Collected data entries
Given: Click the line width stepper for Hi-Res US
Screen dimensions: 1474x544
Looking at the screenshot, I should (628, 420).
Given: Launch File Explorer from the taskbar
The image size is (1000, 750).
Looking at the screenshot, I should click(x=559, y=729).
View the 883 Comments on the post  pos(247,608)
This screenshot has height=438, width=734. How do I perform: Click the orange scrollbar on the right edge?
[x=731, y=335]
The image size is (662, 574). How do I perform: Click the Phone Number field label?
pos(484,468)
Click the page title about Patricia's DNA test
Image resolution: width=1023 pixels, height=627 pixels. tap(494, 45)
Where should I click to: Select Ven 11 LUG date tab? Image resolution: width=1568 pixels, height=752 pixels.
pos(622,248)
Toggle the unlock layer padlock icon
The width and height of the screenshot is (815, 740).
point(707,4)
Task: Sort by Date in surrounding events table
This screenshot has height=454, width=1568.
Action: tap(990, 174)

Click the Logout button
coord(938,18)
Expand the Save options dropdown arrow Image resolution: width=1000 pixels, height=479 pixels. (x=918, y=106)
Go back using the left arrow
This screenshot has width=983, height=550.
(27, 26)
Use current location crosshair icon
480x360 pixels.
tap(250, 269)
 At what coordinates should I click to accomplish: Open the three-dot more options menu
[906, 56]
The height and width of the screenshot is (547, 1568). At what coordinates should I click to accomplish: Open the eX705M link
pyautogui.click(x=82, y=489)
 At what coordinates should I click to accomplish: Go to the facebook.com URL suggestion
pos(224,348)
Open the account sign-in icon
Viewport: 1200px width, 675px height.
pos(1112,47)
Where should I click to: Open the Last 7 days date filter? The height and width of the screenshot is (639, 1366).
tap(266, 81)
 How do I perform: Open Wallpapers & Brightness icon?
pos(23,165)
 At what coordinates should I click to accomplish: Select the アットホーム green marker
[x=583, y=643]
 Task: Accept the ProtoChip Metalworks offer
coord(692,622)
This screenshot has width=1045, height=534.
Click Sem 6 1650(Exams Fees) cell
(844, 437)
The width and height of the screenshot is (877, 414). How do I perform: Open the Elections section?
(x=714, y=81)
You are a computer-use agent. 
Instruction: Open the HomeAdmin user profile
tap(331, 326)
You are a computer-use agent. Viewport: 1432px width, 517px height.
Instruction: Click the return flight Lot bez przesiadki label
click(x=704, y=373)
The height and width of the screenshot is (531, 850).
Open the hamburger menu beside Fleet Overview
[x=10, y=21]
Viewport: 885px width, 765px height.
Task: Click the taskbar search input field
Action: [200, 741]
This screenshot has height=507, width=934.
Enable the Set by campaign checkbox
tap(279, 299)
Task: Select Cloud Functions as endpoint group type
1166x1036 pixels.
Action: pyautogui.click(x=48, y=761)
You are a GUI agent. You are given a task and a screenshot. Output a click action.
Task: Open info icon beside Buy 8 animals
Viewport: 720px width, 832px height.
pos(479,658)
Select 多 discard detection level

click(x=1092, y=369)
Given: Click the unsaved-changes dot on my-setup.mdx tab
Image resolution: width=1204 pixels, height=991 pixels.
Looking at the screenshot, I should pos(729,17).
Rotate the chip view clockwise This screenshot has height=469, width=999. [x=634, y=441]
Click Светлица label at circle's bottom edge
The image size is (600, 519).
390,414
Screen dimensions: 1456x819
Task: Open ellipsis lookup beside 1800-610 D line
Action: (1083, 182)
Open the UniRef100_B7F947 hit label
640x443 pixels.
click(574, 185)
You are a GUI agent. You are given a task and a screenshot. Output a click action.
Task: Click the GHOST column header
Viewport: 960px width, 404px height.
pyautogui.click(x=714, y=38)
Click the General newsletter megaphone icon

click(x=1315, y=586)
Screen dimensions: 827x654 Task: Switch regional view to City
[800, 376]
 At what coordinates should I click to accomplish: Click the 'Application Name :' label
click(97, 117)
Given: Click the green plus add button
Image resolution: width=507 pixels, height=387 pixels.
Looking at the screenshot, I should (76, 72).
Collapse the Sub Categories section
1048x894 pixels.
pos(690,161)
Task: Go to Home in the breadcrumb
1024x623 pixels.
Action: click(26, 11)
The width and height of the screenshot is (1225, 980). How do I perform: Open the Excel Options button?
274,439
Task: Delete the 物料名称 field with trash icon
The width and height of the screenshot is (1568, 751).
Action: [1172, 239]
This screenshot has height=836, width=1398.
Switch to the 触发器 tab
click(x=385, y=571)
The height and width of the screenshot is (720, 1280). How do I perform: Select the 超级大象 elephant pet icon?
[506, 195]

* **Assignment**
Filter the records above, keeping each line that contains the word "agent".

* **Exercise result**
You are a computer-use agent. 
You are a computer-use agent. Viewport: 1432px width, 517px height.
You are a GUI agent. You are given a task and a screenshot. Output a click action.
You are a GUI agent. You are given a task and a screenshot. Output a click action.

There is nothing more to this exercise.